SOUTH KOREA’s education system, a key driver of the nation’s economic success, is facing increased criticism ranging from failing to meet the demands of a modern labor market to contributing to worsening mental health among the young.

Korea has the highest share of college graduates in the developed world and its citizens’ educational zeal has been praised by US President Joseph R. Biden. The current system helped the nation rise from the ashes of war in the early 1950s to become a manufacturing powerhouse.

But a deeper inspection of the education sector highlights an obsession with “glamor” colleges at the expense of real-world skills, a lack of ongoing learning to remain competitive and an industry of cram schools that are blamed for rising teenage suicides.

Korea receives the lowest labor productivity return from education spending in the Organization for Economic Co-operation and Development (OECD). It spends 40% more on a typical teenage student than Ireland yet obtains 60% less in gross domestic product per employee.

The bulk of Korean spending on education goes to hagwons, businesses that instruct children on preparing for tests and exams via intensive coaching. These tutoring firms have swelled into a 23.4 trillion won ($17 billion) industry by promising better exam results.

Hagwons for college admission normally charge hundreds of dollars a month. Enrollment begins early, with one English-teaching hagwon for kindergarten-age kids costing $25,000 a year, five times the average tuition fee of a college, according to lawmaker Min Hyung-bae.

Korean students are regularly ranked among the world’s best, but soon after they join the workforce, their cognitive abilities begin to slide at the fastest pace in the OECD.

Researchers cite a dearth of ongoing training, as well as a lack of competition and autonomy, among reasons workers are unable to maintain their edge.

Korea has the worst mismatch between labor-market needs and job skills in the developed world, with half of the nation’s university graduates ending up in roles that have little to do with their degrees.

Part of the reason is Koreans’ “golden ticket syndrome” that prioritizes entry to a prestigious university over attending a school that would help develop their lifelong passion and career, an OECD report found.

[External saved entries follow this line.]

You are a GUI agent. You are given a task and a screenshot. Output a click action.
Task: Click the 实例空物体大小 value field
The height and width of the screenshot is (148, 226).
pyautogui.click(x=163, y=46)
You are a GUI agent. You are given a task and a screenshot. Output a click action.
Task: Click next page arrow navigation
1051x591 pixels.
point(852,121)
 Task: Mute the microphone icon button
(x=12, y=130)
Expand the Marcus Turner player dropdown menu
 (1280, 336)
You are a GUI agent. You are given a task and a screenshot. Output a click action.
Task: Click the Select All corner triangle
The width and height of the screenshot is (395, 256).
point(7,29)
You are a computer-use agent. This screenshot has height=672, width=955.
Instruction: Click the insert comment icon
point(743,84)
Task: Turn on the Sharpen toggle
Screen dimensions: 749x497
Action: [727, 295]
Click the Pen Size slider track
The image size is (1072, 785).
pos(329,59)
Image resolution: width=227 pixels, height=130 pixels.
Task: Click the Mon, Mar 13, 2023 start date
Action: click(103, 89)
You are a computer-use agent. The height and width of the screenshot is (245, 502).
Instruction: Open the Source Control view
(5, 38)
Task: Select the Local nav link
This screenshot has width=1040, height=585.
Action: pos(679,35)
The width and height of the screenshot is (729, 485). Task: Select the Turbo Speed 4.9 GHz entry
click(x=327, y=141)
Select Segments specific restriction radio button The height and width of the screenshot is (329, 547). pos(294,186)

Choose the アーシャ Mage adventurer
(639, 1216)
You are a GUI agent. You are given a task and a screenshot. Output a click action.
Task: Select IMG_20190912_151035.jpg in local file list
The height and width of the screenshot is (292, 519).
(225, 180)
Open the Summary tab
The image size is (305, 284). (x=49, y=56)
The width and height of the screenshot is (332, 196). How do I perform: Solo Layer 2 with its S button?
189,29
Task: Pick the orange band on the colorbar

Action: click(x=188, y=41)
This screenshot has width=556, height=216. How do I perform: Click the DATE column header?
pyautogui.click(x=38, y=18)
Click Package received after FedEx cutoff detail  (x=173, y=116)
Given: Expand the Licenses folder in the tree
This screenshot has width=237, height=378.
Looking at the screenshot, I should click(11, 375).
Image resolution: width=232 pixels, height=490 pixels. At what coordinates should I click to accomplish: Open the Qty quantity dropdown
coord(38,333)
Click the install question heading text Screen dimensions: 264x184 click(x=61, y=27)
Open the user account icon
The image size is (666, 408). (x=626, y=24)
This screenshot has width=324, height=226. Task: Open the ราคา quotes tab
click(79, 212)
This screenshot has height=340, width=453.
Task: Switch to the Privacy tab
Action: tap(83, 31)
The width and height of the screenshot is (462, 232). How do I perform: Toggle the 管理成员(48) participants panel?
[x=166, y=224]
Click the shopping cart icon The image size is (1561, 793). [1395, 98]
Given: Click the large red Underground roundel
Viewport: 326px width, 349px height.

Nearly two-thirds of Korean firms say the skills they seek actually have little to do with whether an applicant is a college graduate, according to Day1Company, an online campus operator. Korea is the only OECD member where the correlation between course taken in tertiary education and employment is essentially zero.

Yet rising numbers of vocational students believe their next step must be attending college rather than joining the workforce. That likely worsens the training-job mismatch and erodes productivity. Those same students blame a culture that unfairly favors college graduates in both promotion and pay.

The share of vocational students is already low, at 18% last year, compared with an OECD average of 44%, according to Kim Tai-gi, a labor economist.

Yet attending college doesn’t guarantee social mobility. The chances of moving up the social ladder have been on the decline as the share of college graduates has risen, surveys show.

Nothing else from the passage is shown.